O ENTRUDO
O ENTRUDO
*MOURA LIMA
o padre Saturnino seguia com passos firmes pela calçada, tendo numa das mãos o breviário e, na outra, uma jarra esmaltada cheia d’água, camuflada na batinona preta. O capitão Vergueiro de Castro vinha em sentido contrário, de fraque, cartola, todo lorde, como bom arraiano de descendência portuguesa, apoiado na sua bengala de cabo de prata. Ao cruzar com o padre, saudou-o amistosamente:
— Bom dia, seu Vigário!
O padre respondeu com um sorriso amável, mas irônico, de alguém que escondia alguma coisa, não confessada.
— Bom dia, capitão Vergueiro!
E seguia todo circunspecto, com ares de meditação. Mas foi só o capitão virar as costas, que o padre voltou em riba do rastro, numas passadas cômicas de mambirão. E despejou a jarra de água na cabeça do capitão proferindo o grito de guerra do entrudo:
— Maria, Maria, como dói água fria!
O capitão levou um susto de bater a pacuera e esbravejou:
— Você me paga, seu urubu, filho do Romãonzinho!
E sacudindo a cartola molhada, reiterou:
— Como não me lembrei do entrudo?...
E o padre prosseguiu, na gargalhada, rua abaixo.
O juiz da comarca, lá do janelão que dava pra praça, caiu na gaitada. Estava assim declarada a festa do entrudo, com sua alegria e os exageros. A guerra de água estava começando, entre os moradores da vila. Era uns saindo molhados das casas, outros correndo atrás dos amigos para descontar o banho. Vozes entuando o grito de guerra:
— Maria, Maria, como dói água fria! E lá vai água. Era mais um cristengo sendo pego de surpresa.

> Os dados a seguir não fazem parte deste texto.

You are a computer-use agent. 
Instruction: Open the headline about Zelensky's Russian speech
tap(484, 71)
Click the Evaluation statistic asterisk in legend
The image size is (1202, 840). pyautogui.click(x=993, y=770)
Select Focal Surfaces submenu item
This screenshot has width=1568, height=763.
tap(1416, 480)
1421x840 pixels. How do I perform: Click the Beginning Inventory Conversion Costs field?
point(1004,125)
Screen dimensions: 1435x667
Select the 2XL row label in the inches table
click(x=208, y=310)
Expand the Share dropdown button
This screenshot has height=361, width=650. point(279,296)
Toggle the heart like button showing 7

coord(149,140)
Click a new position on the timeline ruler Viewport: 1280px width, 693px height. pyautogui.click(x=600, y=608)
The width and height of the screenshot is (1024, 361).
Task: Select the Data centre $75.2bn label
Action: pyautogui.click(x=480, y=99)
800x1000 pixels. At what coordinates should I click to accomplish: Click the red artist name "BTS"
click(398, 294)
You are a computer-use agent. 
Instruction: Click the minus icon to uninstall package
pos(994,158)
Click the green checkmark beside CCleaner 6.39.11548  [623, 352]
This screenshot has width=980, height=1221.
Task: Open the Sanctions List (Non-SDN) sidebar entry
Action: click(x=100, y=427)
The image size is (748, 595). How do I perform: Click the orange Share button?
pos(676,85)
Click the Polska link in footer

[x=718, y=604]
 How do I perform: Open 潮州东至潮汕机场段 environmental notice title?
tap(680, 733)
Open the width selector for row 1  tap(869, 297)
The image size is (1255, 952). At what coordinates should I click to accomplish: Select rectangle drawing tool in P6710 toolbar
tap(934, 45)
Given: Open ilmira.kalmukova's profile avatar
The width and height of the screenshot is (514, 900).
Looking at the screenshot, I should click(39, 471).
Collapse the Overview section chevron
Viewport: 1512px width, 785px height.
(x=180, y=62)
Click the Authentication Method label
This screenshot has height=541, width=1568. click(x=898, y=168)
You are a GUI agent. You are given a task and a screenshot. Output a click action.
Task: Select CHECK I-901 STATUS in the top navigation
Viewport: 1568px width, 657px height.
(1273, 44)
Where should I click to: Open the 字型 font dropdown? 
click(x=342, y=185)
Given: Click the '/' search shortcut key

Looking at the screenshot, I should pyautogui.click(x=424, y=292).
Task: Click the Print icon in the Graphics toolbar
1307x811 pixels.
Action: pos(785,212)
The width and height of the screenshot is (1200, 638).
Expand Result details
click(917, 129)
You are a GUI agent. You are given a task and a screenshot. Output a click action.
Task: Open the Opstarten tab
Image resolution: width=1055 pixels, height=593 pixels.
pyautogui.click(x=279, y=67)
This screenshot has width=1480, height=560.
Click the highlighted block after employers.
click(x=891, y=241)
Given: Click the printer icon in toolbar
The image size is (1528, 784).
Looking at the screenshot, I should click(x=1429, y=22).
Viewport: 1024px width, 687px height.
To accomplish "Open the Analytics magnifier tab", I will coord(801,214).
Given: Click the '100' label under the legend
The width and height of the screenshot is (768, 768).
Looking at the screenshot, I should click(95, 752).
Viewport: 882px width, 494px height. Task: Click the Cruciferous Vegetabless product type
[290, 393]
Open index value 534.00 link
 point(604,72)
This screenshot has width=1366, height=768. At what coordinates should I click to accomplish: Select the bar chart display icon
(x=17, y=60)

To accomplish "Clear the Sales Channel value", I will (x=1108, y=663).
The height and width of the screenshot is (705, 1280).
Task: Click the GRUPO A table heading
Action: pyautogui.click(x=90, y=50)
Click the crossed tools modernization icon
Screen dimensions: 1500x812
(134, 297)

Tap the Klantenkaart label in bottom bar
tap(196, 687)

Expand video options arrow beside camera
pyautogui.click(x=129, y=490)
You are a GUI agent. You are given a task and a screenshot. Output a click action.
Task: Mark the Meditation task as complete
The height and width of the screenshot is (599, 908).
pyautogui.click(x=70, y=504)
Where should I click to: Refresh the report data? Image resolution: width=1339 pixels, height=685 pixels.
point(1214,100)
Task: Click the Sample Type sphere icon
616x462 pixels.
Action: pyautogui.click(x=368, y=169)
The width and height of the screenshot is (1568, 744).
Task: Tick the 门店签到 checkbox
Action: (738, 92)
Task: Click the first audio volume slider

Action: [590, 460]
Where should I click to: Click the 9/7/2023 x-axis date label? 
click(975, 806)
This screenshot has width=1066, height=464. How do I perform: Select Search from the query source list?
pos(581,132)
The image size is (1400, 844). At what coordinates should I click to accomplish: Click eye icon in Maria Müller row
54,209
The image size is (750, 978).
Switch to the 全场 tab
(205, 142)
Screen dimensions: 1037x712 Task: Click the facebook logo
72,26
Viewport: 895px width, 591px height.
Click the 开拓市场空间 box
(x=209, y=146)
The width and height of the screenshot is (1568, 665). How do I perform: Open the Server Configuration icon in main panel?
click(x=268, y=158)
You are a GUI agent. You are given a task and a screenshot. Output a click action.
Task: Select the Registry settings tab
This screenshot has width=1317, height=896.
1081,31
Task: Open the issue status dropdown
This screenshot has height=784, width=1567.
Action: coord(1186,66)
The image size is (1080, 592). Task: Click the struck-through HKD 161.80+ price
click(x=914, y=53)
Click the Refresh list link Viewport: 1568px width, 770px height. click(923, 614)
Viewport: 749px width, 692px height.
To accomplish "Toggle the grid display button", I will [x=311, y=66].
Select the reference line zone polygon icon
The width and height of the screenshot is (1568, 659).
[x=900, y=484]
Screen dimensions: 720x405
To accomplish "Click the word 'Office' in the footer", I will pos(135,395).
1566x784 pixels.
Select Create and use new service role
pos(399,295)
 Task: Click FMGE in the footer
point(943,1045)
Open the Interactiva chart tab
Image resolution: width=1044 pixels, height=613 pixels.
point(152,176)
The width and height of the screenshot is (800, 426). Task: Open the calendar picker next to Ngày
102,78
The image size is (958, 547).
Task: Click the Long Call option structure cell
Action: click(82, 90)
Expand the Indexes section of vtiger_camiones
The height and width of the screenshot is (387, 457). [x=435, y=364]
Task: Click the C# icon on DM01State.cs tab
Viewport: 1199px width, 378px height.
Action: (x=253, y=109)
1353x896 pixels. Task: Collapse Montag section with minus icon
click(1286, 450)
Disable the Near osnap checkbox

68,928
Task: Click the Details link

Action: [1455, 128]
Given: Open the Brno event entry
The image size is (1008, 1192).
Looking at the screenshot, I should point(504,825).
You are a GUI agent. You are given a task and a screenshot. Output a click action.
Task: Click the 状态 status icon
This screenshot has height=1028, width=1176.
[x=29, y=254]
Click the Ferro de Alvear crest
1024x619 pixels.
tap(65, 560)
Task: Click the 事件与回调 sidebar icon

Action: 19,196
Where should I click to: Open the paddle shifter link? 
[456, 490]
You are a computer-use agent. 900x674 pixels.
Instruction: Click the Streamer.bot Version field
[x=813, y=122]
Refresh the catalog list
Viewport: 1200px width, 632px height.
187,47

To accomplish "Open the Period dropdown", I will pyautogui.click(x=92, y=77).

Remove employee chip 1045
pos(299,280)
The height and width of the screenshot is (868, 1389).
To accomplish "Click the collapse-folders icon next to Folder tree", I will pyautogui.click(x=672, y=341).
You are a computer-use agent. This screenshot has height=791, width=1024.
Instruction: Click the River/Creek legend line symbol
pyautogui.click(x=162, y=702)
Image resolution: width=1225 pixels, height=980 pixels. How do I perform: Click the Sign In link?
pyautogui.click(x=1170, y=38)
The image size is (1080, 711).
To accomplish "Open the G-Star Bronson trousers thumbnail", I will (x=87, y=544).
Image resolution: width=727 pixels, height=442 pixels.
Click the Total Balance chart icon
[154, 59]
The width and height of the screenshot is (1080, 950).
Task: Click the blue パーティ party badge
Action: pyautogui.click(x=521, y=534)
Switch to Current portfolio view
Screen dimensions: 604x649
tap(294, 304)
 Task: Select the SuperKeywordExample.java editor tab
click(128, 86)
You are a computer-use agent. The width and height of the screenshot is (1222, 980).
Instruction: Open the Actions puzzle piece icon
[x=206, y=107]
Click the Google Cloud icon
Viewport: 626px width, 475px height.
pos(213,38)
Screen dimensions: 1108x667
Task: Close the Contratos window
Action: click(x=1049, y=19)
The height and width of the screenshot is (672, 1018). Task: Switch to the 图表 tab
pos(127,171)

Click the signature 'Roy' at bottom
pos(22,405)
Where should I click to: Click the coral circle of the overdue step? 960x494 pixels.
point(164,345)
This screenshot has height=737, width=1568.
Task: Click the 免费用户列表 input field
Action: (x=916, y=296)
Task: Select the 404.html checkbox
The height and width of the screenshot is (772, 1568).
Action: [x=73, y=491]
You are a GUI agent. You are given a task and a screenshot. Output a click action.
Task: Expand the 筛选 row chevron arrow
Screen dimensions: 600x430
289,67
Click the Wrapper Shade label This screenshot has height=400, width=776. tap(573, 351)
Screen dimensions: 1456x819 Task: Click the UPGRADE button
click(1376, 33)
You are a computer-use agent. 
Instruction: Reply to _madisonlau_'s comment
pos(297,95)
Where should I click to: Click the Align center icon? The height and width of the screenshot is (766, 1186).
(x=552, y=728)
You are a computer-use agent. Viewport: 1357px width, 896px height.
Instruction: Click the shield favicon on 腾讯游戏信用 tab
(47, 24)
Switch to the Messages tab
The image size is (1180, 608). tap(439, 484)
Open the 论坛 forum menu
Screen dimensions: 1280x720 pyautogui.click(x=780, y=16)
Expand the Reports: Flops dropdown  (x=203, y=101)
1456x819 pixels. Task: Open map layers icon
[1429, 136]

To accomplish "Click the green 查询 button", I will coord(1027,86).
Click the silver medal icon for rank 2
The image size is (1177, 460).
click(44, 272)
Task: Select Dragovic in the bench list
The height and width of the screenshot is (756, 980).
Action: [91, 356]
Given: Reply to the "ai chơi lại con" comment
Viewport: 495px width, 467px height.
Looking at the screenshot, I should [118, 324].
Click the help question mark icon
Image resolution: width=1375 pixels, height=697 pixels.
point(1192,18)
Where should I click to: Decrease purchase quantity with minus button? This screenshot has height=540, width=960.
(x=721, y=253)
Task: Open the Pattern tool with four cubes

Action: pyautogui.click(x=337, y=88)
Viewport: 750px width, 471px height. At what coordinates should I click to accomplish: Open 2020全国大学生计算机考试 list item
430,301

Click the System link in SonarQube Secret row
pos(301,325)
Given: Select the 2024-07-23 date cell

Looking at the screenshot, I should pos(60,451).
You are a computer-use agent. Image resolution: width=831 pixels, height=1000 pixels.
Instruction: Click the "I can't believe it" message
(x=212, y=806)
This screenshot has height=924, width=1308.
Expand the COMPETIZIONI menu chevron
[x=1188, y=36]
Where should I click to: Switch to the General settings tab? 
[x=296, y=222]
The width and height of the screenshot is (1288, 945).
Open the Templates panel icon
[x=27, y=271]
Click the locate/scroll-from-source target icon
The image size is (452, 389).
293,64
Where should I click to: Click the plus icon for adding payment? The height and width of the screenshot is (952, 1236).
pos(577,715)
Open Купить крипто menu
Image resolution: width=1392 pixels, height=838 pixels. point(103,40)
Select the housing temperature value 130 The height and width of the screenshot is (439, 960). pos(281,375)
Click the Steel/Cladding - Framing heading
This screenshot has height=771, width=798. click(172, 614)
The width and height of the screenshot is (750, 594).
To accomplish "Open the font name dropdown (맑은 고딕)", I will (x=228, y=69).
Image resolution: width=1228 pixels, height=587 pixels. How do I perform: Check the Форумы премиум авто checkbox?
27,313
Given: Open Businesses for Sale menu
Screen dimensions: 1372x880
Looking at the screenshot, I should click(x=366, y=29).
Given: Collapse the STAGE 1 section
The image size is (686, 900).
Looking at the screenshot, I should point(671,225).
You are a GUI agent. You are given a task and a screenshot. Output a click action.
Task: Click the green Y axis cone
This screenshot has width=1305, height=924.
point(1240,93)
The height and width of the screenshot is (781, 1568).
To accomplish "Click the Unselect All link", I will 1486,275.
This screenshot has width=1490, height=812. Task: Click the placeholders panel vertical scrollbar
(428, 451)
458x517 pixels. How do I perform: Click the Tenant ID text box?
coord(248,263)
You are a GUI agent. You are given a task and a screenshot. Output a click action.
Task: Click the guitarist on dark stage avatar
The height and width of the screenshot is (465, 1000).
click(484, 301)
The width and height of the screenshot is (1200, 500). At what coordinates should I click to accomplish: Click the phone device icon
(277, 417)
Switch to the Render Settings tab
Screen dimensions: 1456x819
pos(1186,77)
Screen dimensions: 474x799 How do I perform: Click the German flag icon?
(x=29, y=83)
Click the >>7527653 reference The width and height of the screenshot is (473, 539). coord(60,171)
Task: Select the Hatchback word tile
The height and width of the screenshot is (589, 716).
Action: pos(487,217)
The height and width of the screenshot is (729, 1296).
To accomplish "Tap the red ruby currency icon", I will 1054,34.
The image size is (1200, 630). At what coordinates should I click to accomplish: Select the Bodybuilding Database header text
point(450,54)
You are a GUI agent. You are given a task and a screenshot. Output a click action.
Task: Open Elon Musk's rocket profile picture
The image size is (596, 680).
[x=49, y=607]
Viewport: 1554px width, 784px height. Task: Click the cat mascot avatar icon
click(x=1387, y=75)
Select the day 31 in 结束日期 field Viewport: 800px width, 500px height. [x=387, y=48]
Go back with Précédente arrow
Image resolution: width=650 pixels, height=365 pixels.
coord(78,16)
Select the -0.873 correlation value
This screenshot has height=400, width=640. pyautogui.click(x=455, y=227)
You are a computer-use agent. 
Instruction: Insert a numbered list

O pongó da vila, Butifarra, nos seus passos tardos, com seus botões largos e rotos, vinha da biquinha com um pote de água na cabeça, e foi surpreendido por João Matraca, que lhe virou na cacunda a vasilha. A sua reação foi imediata. E os palavrões saíam escandalosamente. Aí que a molecada delírava. O ferreiro Zarcão Cabano, mulato robusto, naqueles dias do entrudo, não dava oportunidade de brincadeira. Com a cara amarrada, seguia pela rua. O coronel Verico, da porta de sua casa, deu um patacão pro negro Minervino molhá-lo. E o negro se animou todo e lá se foi de balde na mão. Quando chegou perto do cascagrossa e levantou o braço, o ferreiro escanchou-lhe a garruchona no peito e disse:
— Joga, seu poaio!
O negro caiu as carnes. E o ferreiro tomou-lhe o balde e o encharcou todo. As beatas do casarão de dona Ritinha se sacudiram na gargalhada.
O coronel Verico, ardoroso defensor das tradições do entrudo, distribuiu outros patacões entre meia dúzia de seus escravos, que neste dia liberava para a brincadeira.
E os negros caíram em cima do ferreiro e lhe deram um banho sacudido. No final, o valentão entrou também na brincadeira.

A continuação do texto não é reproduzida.